-- Opening Marker --

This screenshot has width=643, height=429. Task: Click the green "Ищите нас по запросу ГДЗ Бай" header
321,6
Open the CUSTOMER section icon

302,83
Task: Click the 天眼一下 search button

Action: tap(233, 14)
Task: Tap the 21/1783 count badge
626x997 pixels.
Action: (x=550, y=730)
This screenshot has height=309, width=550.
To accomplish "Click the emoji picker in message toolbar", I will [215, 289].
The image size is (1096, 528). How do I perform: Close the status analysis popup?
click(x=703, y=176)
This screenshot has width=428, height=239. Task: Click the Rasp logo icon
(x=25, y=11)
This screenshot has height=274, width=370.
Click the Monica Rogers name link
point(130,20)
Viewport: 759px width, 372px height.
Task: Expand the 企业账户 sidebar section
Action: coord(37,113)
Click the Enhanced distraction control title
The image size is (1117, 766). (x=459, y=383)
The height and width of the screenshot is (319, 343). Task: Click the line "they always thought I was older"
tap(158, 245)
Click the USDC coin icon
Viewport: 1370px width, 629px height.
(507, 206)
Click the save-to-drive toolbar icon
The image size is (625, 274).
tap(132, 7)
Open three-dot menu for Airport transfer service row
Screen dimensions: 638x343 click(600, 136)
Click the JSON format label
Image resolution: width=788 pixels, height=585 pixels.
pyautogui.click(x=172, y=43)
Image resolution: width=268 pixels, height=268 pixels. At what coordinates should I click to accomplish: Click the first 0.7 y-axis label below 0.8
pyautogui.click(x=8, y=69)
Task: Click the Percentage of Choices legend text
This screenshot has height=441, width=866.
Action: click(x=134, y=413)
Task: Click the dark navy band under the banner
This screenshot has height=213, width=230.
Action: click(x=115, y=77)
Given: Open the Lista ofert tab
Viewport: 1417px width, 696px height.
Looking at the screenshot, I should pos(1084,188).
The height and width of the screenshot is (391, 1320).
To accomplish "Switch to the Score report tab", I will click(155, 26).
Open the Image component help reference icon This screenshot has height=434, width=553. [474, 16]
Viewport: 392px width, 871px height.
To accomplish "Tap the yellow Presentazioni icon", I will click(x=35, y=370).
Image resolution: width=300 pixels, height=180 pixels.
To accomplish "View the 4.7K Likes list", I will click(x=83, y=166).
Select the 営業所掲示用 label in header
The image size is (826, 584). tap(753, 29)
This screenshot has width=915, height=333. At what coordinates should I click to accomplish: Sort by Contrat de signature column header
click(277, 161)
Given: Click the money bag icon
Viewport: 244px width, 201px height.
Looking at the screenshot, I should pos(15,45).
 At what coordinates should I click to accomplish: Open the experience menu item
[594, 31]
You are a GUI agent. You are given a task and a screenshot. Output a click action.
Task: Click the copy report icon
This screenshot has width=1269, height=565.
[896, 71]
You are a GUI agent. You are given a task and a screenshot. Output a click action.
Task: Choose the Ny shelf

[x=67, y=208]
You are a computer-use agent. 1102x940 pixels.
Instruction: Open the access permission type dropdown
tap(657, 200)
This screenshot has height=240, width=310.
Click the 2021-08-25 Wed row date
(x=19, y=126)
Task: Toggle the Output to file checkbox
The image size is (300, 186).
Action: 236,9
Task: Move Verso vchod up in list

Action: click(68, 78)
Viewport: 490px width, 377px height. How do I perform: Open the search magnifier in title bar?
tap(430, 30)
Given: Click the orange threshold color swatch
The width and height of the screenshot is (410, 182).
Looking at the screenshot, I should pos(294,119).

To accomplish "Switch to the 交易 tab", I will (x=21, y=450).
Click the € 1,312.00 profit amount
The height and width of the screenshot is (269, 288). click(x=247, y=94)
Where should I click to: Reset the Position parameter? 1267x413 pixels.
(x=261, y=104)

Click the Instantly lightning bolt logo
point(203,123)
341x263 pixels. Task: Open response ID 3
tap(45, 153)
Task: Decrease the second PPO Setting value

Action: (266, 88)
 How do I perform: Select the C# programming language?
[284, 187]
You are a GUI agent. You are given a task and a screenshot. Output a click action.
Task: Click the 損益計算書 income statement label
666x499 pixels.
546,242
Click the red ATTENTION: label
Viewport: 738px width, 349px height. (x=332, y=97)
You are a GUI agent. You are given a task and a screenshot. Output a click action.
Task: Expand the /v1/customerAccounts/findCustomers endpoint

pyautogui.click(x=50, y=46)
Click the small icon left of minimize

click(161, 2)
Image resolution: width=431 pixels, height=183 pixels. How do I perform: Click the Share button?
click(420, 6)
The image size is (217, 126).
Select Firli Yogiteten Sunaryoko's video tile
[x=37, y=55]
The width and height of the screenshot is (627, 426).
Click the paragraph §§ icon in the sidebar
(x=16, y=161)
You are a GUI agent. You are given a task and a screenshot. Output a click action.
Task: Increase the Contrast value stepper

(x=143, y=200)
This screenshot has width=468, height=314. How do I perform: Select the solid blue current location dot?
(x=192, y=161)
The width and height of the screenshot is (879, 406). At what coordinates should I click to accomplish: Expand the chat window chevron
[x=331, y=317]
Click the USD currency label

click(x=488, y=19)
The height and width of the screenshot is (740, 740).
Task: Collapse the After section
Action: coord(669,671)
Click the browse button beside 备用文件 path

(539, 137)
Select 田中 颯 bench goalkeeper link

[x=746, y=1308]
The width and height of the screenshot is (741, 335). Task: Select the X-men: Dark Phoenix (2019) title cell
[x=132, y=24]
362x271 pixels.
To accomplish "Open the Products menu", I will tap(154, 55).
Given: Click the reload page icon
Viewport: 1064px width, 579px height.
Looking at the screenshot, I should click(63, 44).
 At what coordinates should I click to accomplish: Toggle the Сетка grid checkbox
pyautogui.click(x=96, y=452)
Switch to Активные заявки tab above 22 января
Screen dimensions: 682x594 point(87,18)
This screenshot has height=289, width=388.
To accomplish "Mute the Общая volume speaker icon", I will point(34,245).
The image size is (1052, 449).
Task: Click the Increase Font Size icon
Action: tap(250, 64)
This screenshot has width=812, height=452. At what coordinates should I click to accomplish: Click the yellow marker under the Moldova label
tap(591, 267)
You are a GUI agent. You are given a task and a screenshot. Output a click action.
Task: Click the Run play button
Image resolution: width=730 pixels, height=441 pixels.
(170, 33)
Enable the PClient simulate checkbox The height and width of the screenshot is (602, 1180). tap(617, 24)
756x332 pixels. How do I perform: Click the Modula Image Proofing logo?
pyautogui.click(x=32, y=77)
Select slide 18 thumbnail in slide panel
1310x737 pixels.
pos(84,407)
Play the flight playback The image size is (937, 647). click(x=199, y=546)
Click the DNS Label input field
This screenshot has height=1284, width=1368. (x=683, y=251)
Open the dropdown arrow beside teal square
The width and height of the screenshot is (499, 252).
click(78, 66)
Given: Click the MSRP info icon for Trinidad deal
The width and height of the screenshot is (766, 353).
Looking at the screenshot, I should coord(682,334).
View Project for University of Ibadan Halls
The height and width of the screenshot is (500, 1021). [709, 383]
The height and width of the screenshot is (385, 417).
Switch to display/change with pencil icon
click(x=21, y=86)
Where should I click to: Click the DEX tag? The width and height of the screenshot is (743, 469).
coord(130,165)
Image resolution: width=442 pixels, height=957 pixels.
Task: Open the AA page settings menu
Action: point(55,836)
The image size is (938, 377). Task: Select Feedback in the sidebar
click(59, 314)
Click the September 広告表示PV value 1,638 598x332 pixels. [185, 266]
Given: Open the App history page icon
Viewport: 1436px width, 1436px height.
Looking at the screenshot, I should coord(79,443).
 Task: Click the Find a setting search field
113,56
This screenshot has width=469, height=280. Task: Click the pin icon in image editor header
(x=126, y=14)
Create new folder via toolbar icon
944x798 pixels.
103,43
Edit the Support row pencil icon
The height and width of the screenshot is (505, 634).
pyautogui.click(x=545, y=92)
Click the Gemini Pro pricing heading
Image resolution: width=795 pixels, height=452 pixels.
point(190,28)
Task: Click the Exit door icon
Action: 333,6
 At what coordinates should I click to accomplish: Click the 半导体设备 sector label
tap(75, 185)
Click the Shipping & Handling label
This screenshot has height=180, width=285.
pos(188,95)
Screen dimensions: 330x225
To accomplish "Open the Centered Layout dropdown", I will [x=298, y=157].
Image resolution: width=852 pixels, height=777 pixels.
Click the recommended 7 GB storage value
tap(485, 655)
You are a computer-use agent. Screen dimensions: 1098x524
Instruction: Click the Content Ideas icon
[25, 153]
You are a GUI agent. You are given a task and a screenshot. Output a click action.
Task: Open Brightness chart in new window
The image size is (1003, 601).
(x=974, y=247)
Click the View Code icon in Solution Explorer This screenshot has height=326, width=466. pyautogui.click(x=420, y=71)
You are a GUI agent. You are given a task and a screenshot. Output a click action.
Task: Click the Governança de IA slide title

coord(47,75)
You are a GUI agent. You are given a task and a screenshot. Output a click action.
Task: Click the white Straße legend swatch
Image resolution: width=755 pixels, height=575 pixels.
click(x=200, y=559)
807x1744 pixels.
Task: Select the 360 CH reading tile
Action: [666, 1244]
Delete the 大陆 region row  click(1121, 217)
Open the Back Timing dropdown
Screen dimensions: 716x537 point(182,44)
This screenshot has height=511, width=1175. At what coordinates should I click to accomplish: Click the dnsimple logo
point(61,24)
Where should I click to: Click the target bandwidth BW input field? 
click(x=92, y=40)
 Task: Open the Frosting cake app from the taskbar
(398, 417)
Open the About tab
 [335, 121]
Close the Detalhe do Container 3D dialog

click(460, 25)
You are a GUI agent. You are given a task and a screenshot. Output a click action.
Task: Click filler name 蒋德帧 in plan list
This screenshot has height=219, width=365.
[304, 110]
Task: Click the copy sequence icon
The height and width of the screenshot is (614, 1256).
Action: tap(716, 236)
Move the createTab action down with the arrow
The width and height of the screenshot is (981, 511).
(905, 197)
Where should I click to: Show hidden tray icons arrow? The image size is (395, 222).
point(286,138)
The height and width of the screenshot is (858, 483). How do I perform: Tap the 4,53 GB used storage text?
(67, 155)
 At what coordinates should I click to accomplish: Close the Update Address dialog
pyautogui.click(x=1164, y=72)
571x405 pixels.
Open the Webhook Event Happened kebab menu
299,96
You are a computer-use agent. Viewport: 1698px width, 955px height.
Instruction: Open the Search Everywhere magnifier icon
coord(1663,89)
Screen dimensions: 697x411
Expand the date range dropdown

-- Closing Marker --

*Exercise details*
Would you return exactly, and only, the lines beginning at the one with "The height and width of the screenshot is (858, 483)." and ending at the last line of the listing?

*Task answer*
The height and width of the screenshot is (858, 483). How do I perform: Tap the 4,53 GB used storage text?
(67, 155)
 At what coordinates should I click to accomplish: Close the Update Address dialog
pyautogui.click(x=1164, y=72)
571x405 pixels.
Open the Webhook Event Happened kebab menu
299,96
You are a computer-use agent. Viewport: 1698px width, 955px height.
Instruction: Open the Search Everywhere magnifier icon
coord(1663,89)
Screen dimensions: 697x411
Expand the date range dropdown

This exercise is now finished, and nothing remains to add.